>> Begin SOURCE DOCUMENT

The older manuals would combine same weight bullets with load data for flat-base and a second set for boat tail. They all recommended beginning with the suggested starting load because of the differences in bearing length, jacket materials and hardness producing different pressures. I was just looking in an old Speer manual from the eighties that is setup that way. Speer volume eleven shows their 168 grain BTHP match bullet with IMR4064 starting at 43.0 grains and max load at 47.0. Hodgdon online reloading data shows the Sierra 168 HPBT and IMR 4064 with a starting load of 41.5 and a compressed max load of 45.9. With this much disparity in load data always start at the lowest listed starting load. Be safe/live longer!
 
Bullet #3050 168 National Match
IMR 4064 Start load is 38.1 Max 42.2
Hornady Handbook 4th Edition 1994
 

Some help
 
Ok so what I am getting is find a recipe closest to the bullet/powder/brass combo and work up from starting loads. Its ok if you don't have a perfect match but ALWAYS (for future searches) start at the "Minimum" loads and work up or take a published load and subtract 10% powder charge and work up.

>> End SOURCE DOCUMENT

• _EXERCISE A_
Convert the portion of the records that opens with the line containing "This screenshot has" and continues through the end of the records into a numbered list, skipping blank lines and omitting the pictures.

>> Begin SUPPLIED MATERIAL

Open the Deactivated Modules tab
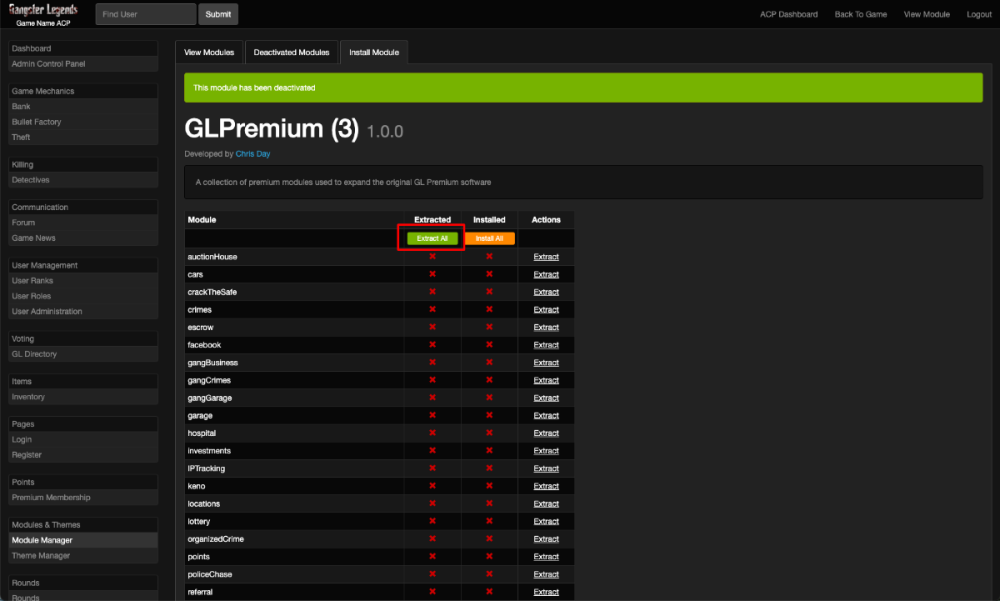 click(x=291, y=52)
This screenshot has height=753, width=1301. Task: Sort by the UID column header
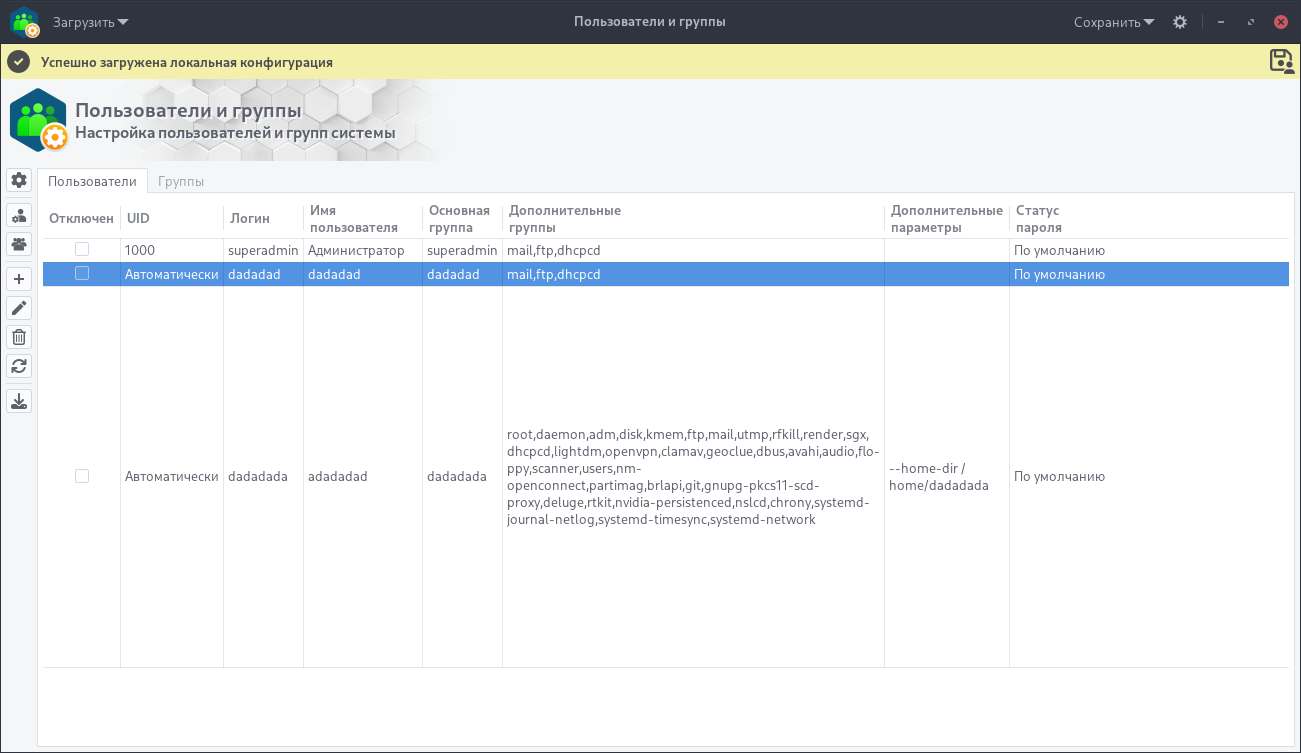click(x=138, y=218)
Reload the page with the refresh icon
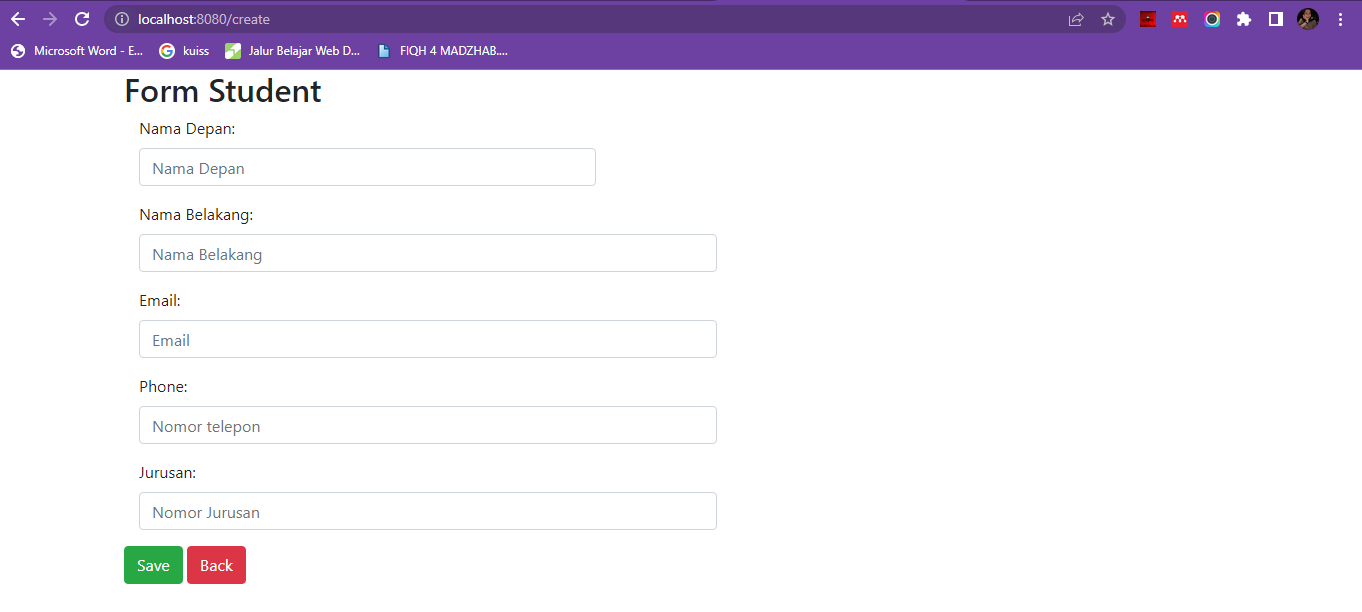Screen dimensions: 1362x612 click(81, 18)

>> End SUPPLIED MATERIAL

• _EXERCISE B_
State whether each statement agrees with the reloading post, and quote the words from the post that decide it: (i) The Speer manual gives a maximum load of 47.0 grains for its 168 grain BTHP match bullet with IMR4064. (ii) The Hornady Handbook cited is the fifth edition. (iii) Hodgdon online data lists a starting load of 43.0 for the Sierra 168 HPBT with IMR 4064.

• _EXPECTED ANSWER A_
1. This screenshot has height=753, width=1301. Task: Sort by the UID column header
2. click(x=138, y=218)
3. Reload the page with the refresh icon
4. Screen dimensions: 1362x612 click(81, 18)

• _EXPECTED ANSWER B_
(i) Yes: "Speer volume eleven shows their 168 grain BTHP match bullet with IMR4064 starting at 43.0 grains and max load at 47.0."
(ii) No: "Hornady Handbook 4th Edition 1994"
(iii) No: "Hodgdon online reloading data shows the Sierra 168 HPBT and IMR 4064 with a starting load of 41.5"